All BPM crates at LNLS use AMCs called AFCs, which share gateware implementation strategies.

Hardware interface

The gateware projects for the AFC boards used at LNLS have a standardized interface for accessing their registers and onboard memory. These boards are connected to the crate's host CPU via PCIe, and there are three available BARs, which provide all necessary controls for these boards.

BAR0: general PCIe control registers, paging index for other BARs, and DMA control;
BAR2: access to onboard RAM;
BAR4: application-specific registers.

The natural unit for accessing these BARs is 32-bit words; byte addressing doesn't seem to work well, but wider accesses, at least for BAR2, do work.

BAR0

The general PCIe control registers often don't need to be used; it is possible, however, to reset the PCIe communication by writing into one of the BAR0 registers.

BAR2 and BAR4 have a limited size (e.g. 1MiB and 512KiB, respectively), but the full address space for the RAM and for the application specific registers is considerably larger (e.g. 2GiB for RAM). This makes it necessary to have a mechanism to determine to which region of the underlying memory that the BAR is actually pointing; this is done by writing into the paging registers located in BAR0.

The PCIe core used in the AFC boards has DMA capabilities. Only one transaction per board is supported at a time, and the DMA core requires coherent memory (either by pointing to physical memory or by using IOMMU features), since its parameters are only the host memory address and amount of bytes (i.e. there's no scatter-gather support).

BAR2

BAR2 exposes the onboard RAM, which is used to store acquisitions from the acquisition core. This way, acquisition results can be accessed. The RAM has a limited size, and must be shared by all acquisition cores, which the managing software must explicitly do by configuring the addresses to which each acquisition core can write.

This memory region can be mapped by the host OS as write-combining, which, despite the name, can also aid performance for reads, since reading multiple words at once decreases the packet overhead and latency costs. Reading from BAR2 using SSE4.1 SIMD instructions is implemented in this project, although it is not clear whether the measured performance improvements are definitely caused by the write-combining feature.

BAR4

Most of the regular interaction with an AFC board and its cores goes through BAR4. It exposes an underlying Wishbone bus (which is mostly abstracted away), to which an SDB (Self Describing Bus) filesystem and all FPGA cores are connected.

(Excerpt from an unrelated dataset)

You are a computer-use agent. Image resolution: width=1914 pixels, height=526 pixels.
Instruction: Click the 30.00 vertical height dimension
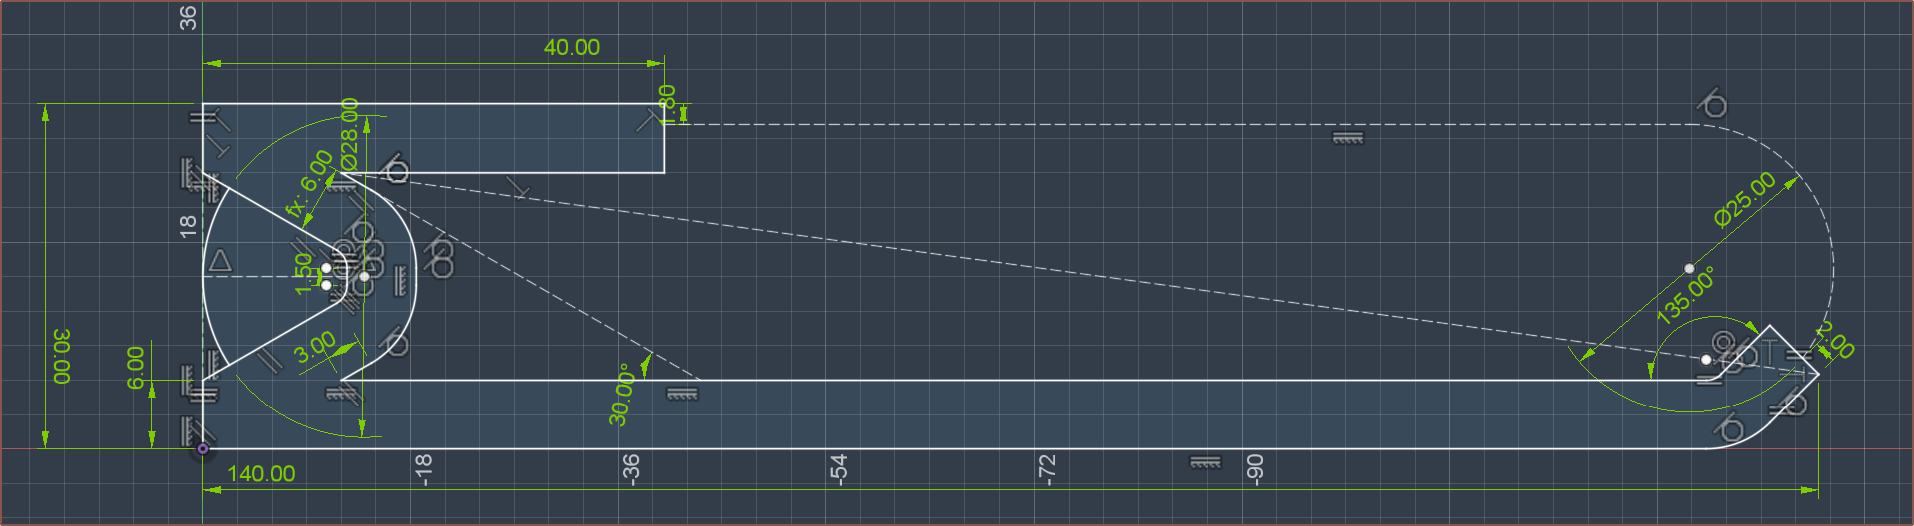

SDB: the SDB filesystem is a read-only structure which is responsible for documenting the location of each FPGA core in the address space of the Wishbone bus. It includes information about their hierarchical organization, device and vendor IDs, and version. The SDB also includes information about the particular bitstream synthesis: build date, tooling version, author, and commit.
FPGA cores: these are logical units within the gateware, which are responsible for specific features and/or devices. The controls for each core are part of a core-specific register map, which is then mapped into the Wishbone address space. This way, one can easily find a core's register in order to read from or write into them.

Register maps

The register maps for each FPGA core are defined using Cheby. Some legacy cores used wbgen2.

These tools generate VHDL code implementing these register maps, as well as HTML documentation and C headers. Along with the register address macros and register field bitmasks, Cheby also includes a C struct definition in the generated header.

These registers can be read-only, read-write, and "strobes" — which receive writes but immediately clear the written bit.

Addressing oddity

Accessing the registers in BAR4 requires manipulation of their addresses, because it shifts addresses 3 bits to the right. Therefore, in order to access a 32-bit word located at address 0x0100 (per the SDB), for example, one must access 0x0100 << 3 = 0x0800; and, in order to access the next 32-bit word, one must access (0x0100 + 4) << 3 = 0x0820.